**** DATA FOR PROCESSING

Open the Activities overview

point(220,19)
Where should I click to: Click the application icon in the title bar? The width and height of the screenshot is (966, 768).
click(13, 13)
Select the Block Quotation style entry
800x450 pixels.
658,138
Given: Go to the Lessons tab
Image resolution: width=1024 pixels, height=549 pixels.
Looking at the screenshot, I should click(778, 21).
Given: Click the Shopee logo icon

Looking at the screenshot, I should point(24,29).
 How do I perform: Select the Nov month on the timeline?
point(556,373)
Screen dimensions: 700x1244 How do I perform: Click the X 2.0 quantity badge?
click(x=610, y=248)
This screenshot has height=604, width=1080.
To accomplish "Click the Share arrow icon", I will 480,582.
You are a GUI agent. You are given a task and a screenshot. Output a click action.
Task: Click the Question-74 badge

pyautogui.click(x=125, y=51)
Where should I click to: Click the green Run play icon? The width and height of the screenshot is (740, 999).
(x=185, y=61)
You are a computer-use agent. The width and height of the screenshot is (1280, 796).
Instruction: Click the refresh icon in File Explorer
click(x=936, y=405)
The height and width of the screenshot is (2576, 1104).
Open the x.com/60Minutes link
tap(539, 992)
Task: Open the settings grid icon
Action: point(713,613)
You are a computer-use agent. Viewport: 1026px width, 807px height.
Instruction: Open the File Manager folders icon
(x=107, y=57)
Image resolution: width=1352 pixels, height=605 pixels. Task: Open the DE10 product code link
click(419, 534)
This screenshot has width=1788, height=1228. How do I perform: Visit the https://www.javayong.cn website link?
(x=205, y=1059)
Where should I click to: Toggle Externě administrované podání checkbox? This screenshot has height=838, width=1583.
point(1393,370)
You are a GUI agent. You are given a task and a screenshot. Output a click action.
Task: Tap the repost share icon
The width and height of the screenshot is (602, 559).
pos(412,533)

********

- WHAT IS REQUIRED
Reproduce every record that appears above, keeping the wording exact.

- ANSWER SPACE
Open the Activities overview

point(220,19)
Where should I click to: Click the application icon in the title bar? The width and height of the screenshot is (966, 768).
click(13, 13)
Select the Block Quotation style entry
800x450 pixels.
658,138
Given: Go to the Lessons tab
Image resolution: width=1024 pixels, height=549 pixels.
Looking at the screenshot, I should click(778, 21).
Given: Click the Shopee logo icon

Looking at the screenshot, I should point(24,29).
 How do I perform: Select the Nov month on the timeline?
point(556,373)
Screen dimensions: 700x1244 How do I perform: Click the X 2.0 quantity badge?
click(x=610, y=248)
This screenshot has height=604, width=1080.
To accomplish "Click the Share arrow icon", I will 480,582.
You are a GUI agent. You are given a task and a screenshot. Output a click action.
Task: Click the Question-74 badge

pyautogui.click(x=125, y=51)
Where should I click to: Click the green Run play icon? The width and height of the screenshot is (740, 999).
(x=185, y=61)
You are a computer-use agent. The width and height of the screenshot is (1280, 796).
Instruction: Click the refresh icon in File Explorer
click(x=936, y=405)
The height and width of the screenshot is (2576, 1104).
Open the x.com/60Minutes link
tap(539, 992)
Task: Open the settings grid icon
Action: point(713,613)
You are a computer-use agent. Viewport: 1026px width, 807px height.
Instruction: Open the File Manager folders icon
(x=107, y=57)
Image resolution: width=1352 pixels, height=605 pixels. Task: Open the DE10 product code link
click(419, 534)
This screenshot has width=1788, height=1228. How do I perform: Visit the https://www.javayong.cn website link?
(x=205, y=1059)
Where should I click to: Toggle Externě administrované podání checkbox? This screenshot has height=838, width=1583.
point(1393,370)
You are a GUI agent. You are given a task and a screenshot. Output a click action.
Task: Tap the repost share icon
The width and height of the screenshot is (602, 559).
pos(412,533)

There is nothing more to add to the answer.